Re: Linux-2.2.4 testpatch..

Chuck Lever (cel@monkey.org)
Thu, 25 Mar 1999 02:39:42 -0500 (EST)


On 24 Mar 1999, Linus Torvalds wrote:
> There's a potential problem under certain load conditions with 2.2.4,
> which should be fixed by this one-liner. If you have trouble with 2.2.4
> (apart from the obvious one where you have to add ", NULL" to two places
> in kernel/acct.c), would you try this simple thing?
>
> Note that I _really_ want to hear about if if this makes any difference
> at all. It's a real bug, but I think it needs some rather pathological
> usage patterns to actually become a real problem. So I'd like to know
> if it actually makes a difference in real life...

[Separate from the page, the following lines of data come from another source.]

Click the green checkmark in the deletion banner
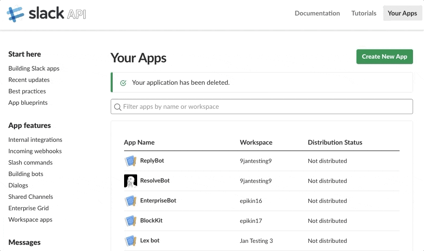[x=122, y=82]
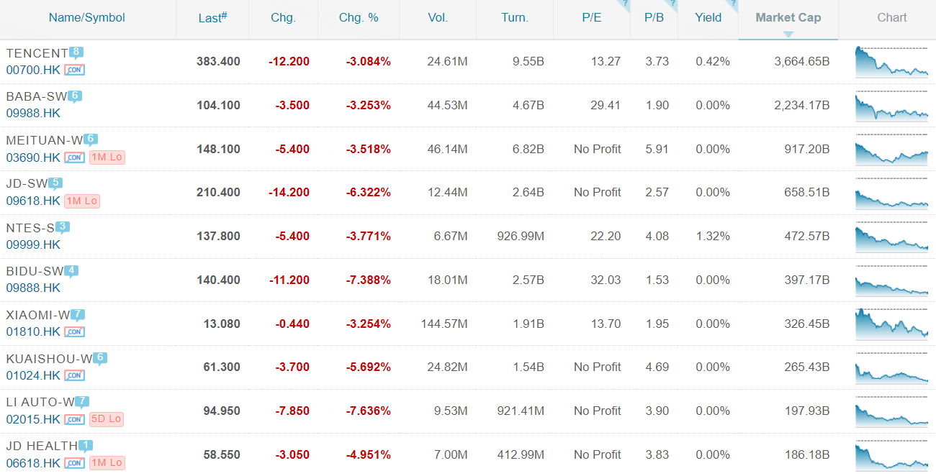Viewport: 936px width, 476px height.
Task: Click the comment bubble beside TENCENT
Action: coord(76,52)
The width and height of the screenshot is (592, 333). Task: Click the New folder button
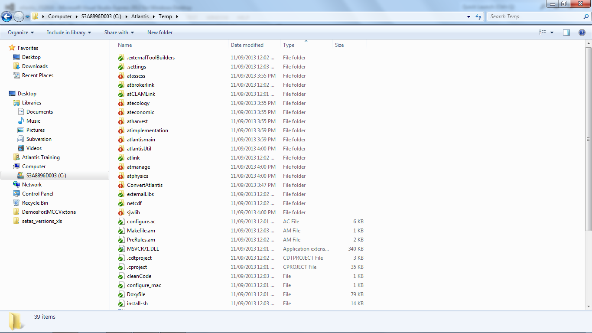pyautogui.click(x=160, y=33)
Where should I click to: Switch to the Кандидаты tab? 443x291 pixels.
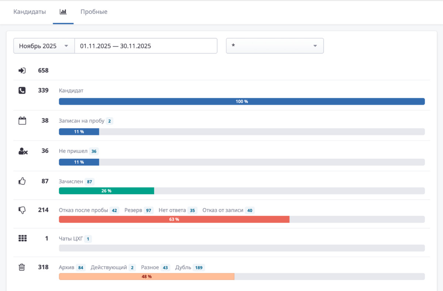[x=30, y=12]
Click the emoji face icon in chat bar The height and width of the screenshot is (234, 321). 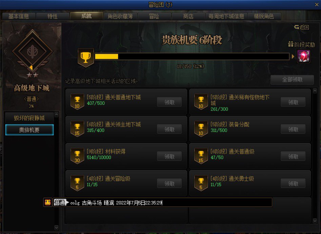click(48, 202)
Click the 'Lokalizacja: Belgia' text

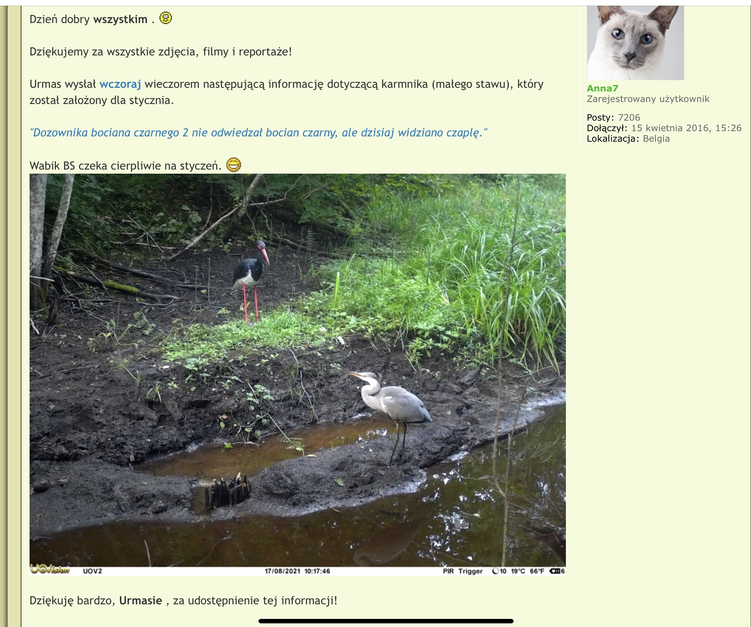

when i first considered this, i agreed with your reasoning, and thought
that it would be a good change. however, after trying it under load, i
discovered that leaving b_count as 1 for free buffers actually *helps*
performance, and doesn't appear to cause the memory shortage problems you
feared. i'm genuinely curious to know, btw, what pathological conditions
do you think might cause a catastrophic memory shortage?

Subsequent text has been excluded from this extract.